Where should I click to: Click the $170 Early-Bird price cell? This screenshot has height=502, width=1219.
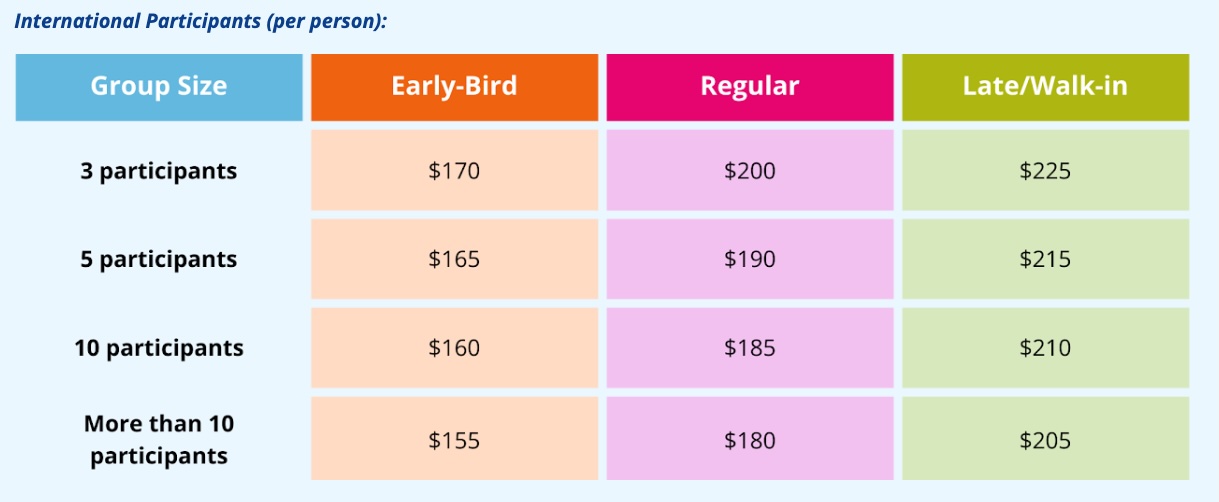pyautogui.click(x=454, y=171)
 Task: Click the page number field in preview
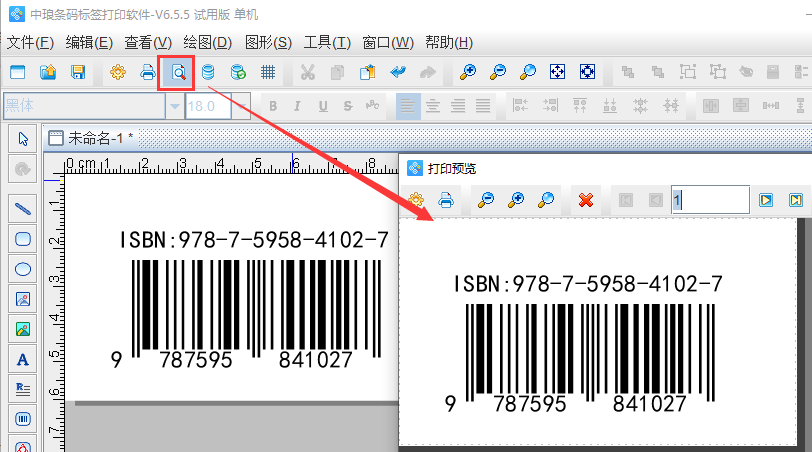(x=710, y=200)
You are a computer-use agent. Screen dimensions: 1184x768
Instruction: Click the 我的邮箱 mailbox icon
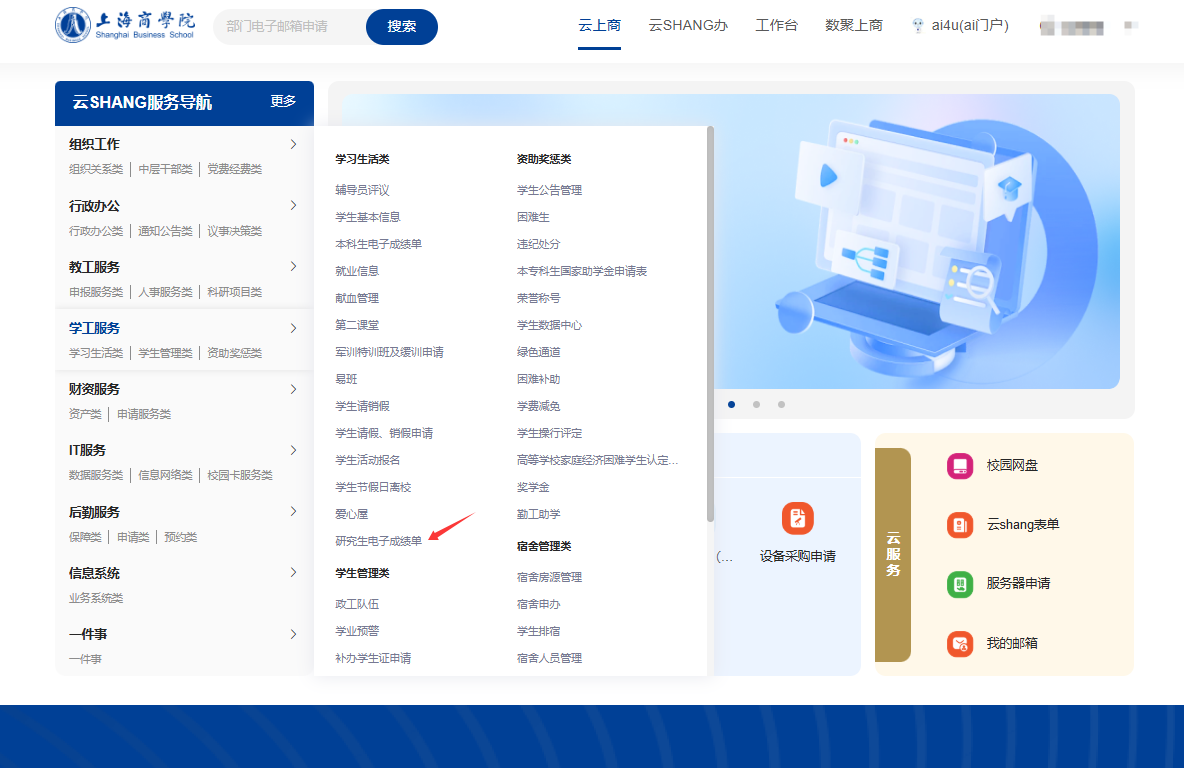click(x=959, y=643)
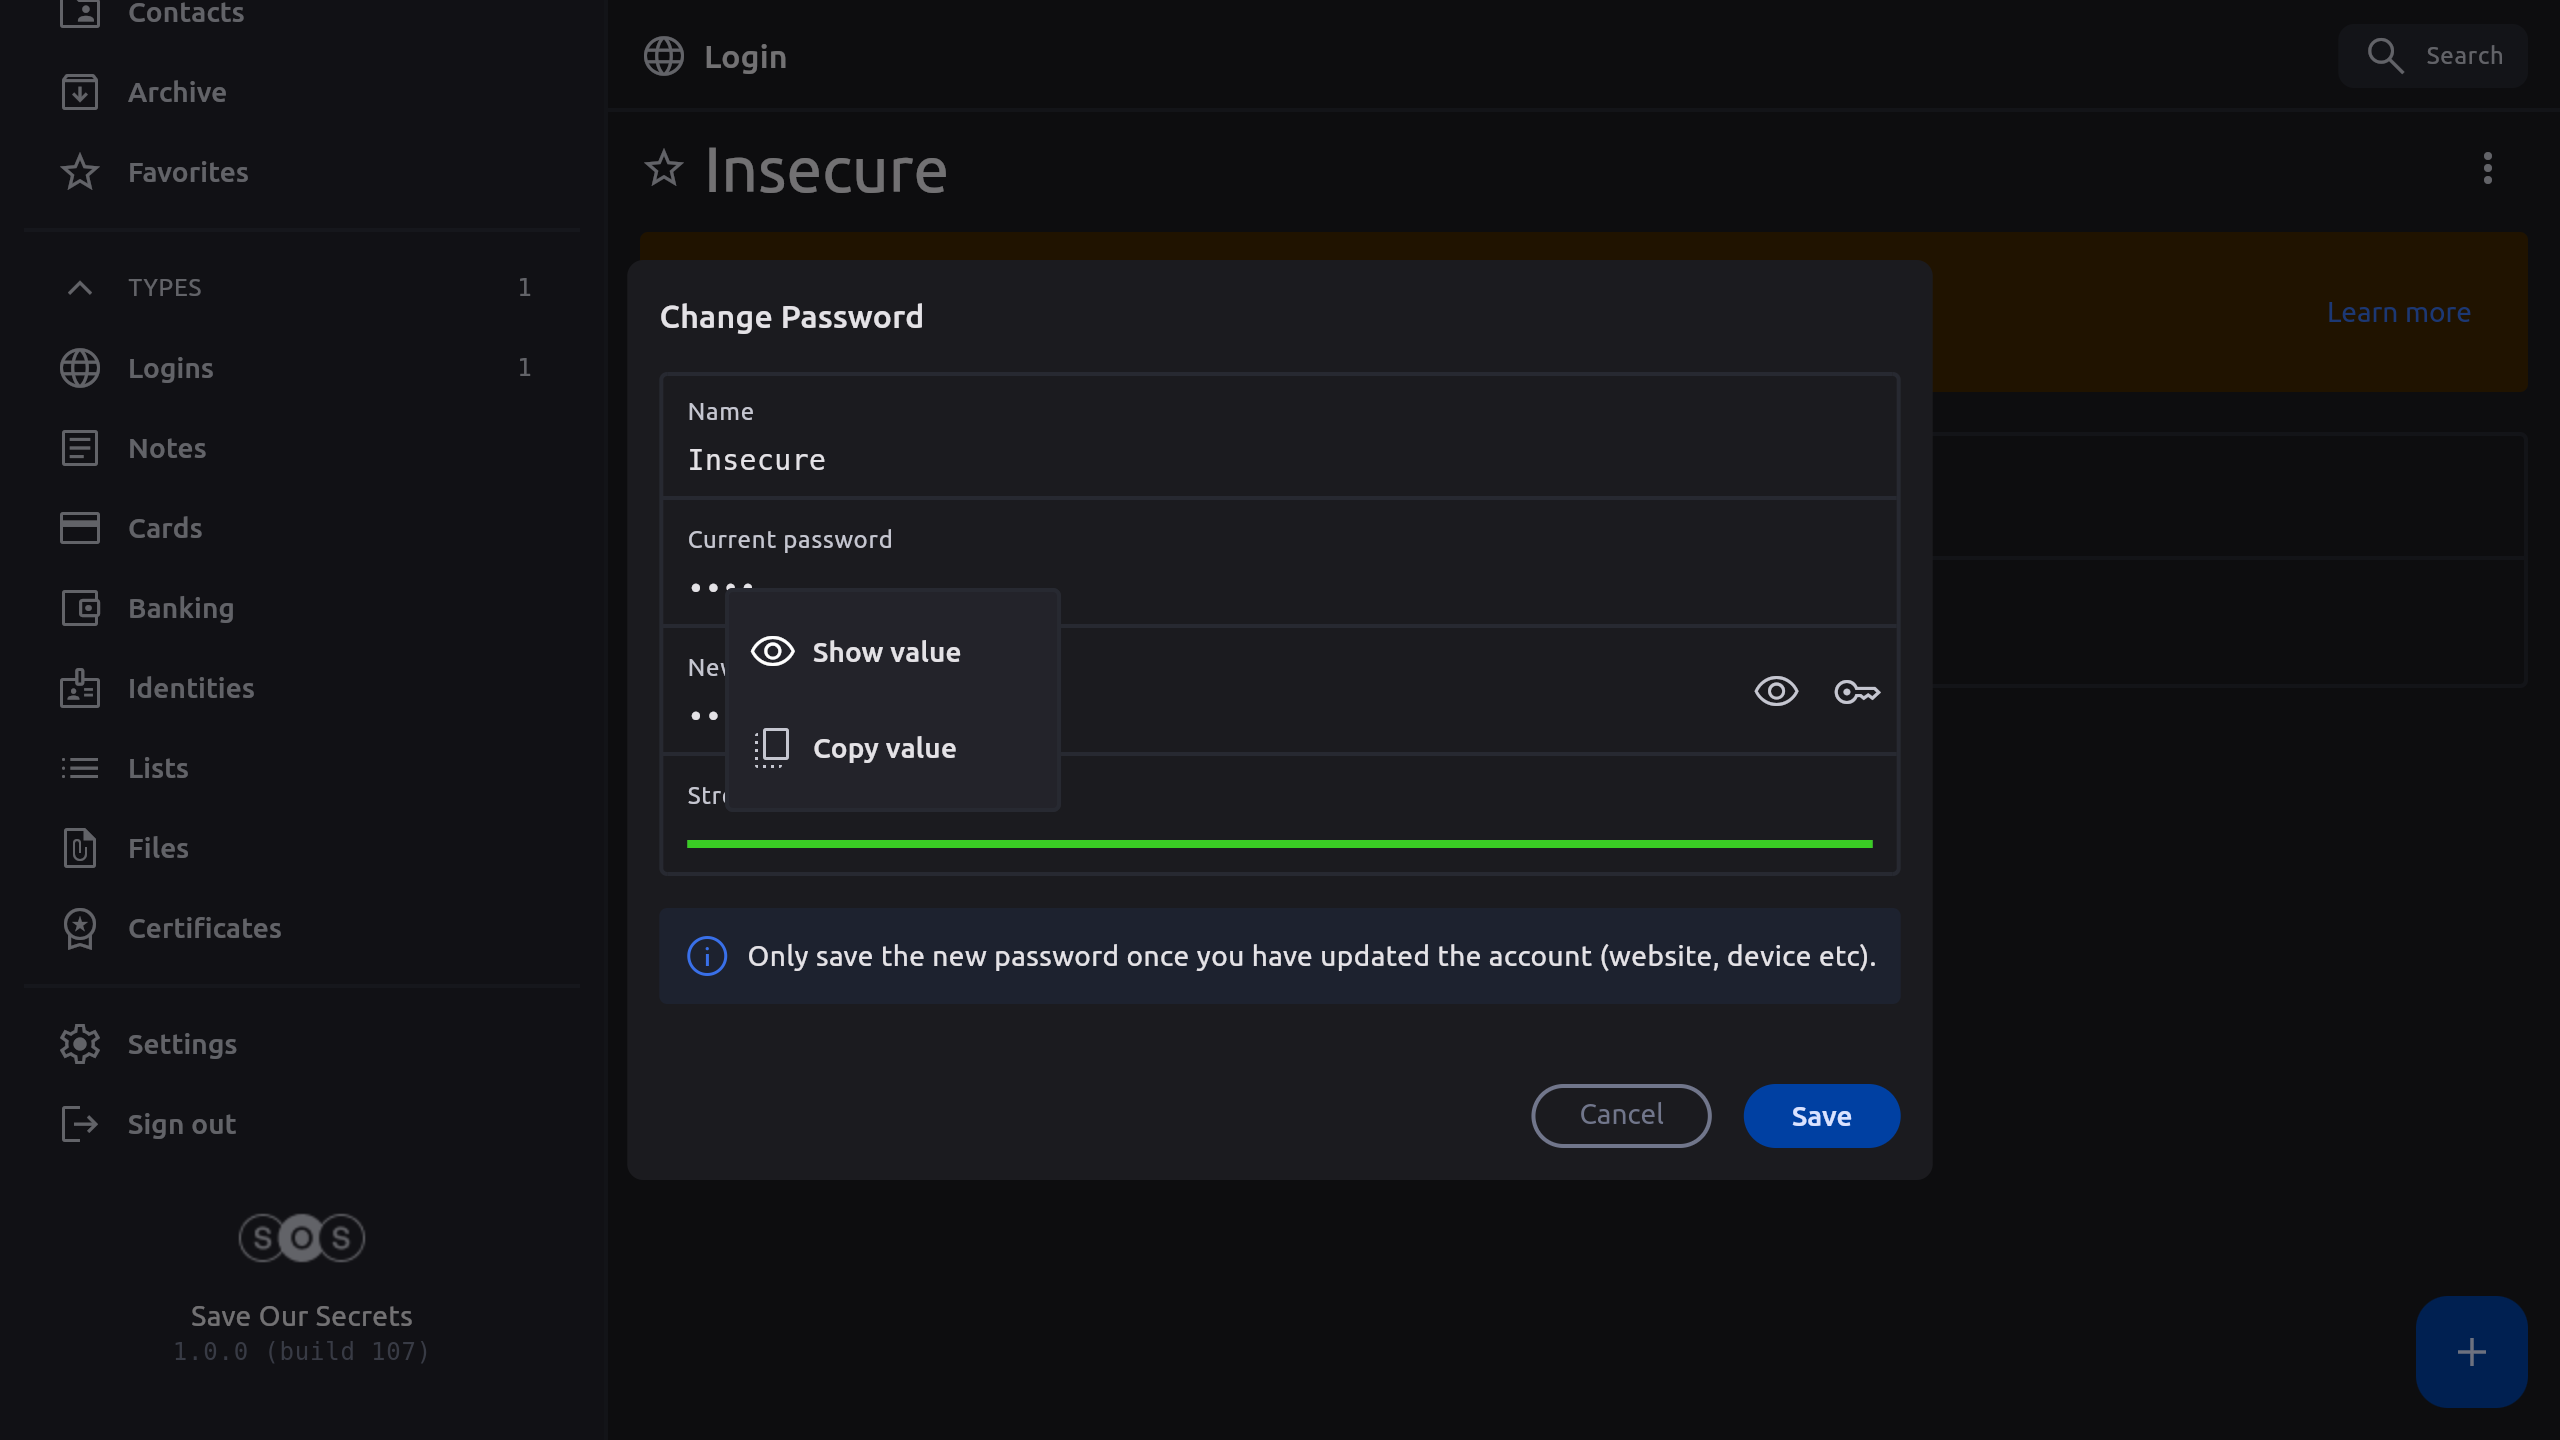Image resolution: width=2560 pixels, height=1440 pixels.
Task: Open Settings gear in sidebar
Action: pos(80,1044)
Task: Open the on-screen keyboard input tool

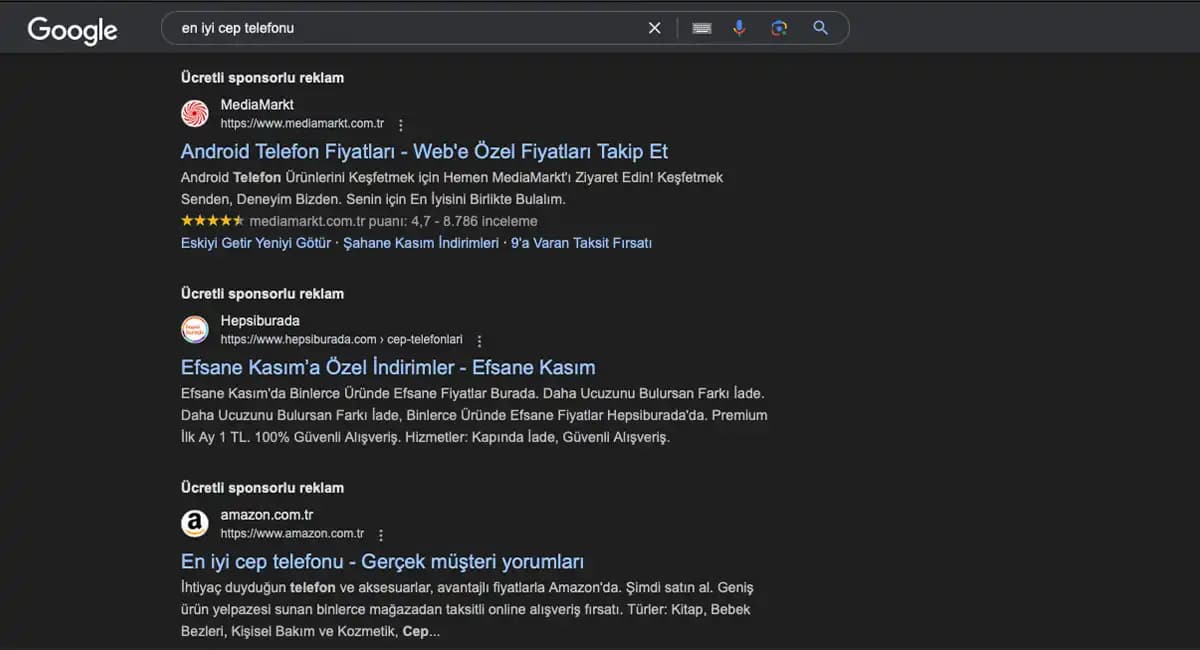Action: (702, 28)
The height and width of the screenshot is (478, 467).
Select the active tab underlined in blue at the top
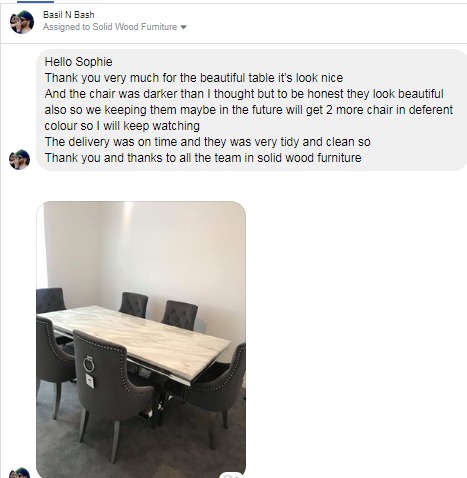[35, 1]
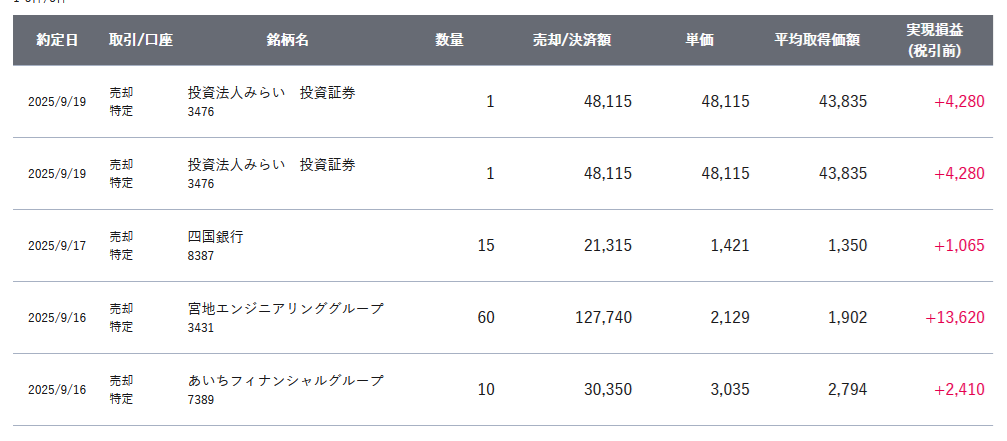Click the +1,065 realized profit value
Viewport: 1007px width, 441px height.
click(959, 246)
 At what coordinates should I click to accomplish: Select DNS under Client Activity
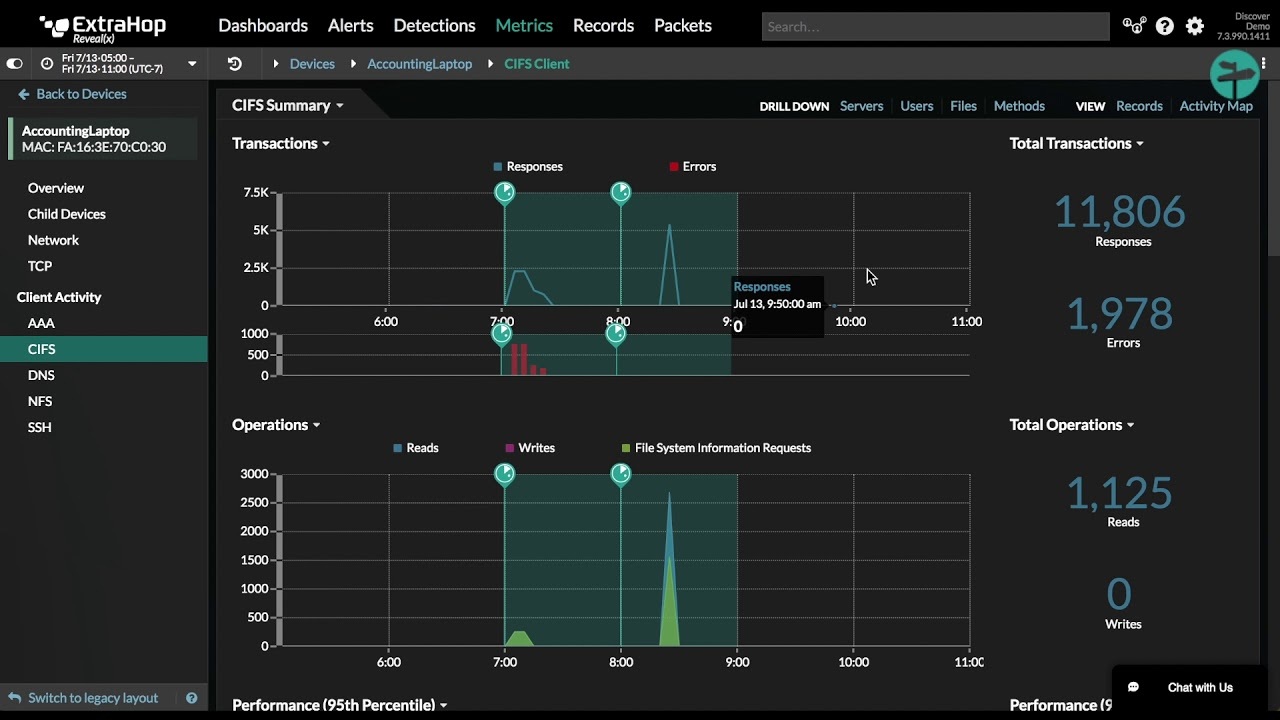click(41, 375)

:: Task to complete ::
The data above must be given back verbatim, minus its images.

:: Result of the exercise ::
Where should I click to: Click the $170 Early-Bird price cell? This screenshot has height=502, width=1219.
pyautogui.click(x=454, y=171)
 Task: Click the page number field in preview
(x=710, y=200)
You are a computer-use agent. Screen dimensions: 1184x768
Instruction: Click the 我的邮箱 mailbox icon
click(x=959, y=643)
Image resolution: width=2560 pixels, height=1440 pixels.
Task: Open Settings gear in sidebar
Action: pos(80,1044)
Task: Open the on-screen keyboard input tool

Action: (702, 28)
The height and width of the screenshot is (478, 467).
Select the active tab underlined in blue at the top
[35, 1]
Click the +1,065 realized profit value
Viewport: 1007px width, 441px height.
click(959, 246)
 At what coordinates should I click to accomplish: Select DNS under Client Activity
click(41, 375)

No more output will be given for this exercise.